Records from a collection:
******
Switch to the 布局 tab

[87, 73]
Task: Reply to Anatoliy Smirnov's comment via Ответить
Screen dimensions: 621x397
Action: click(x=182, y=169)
******
● **THE PROBLEM**: Whatever appears in the data above should be set down again exactly.

● **RESPONSE TO THE TASK**:
Switch to the 布局 tab

[87, 73]
Task: Reply to Anatoliy Smirnov's comment via Ответить
Screen dimensions: 621x397
Action: click(x=182, y=169)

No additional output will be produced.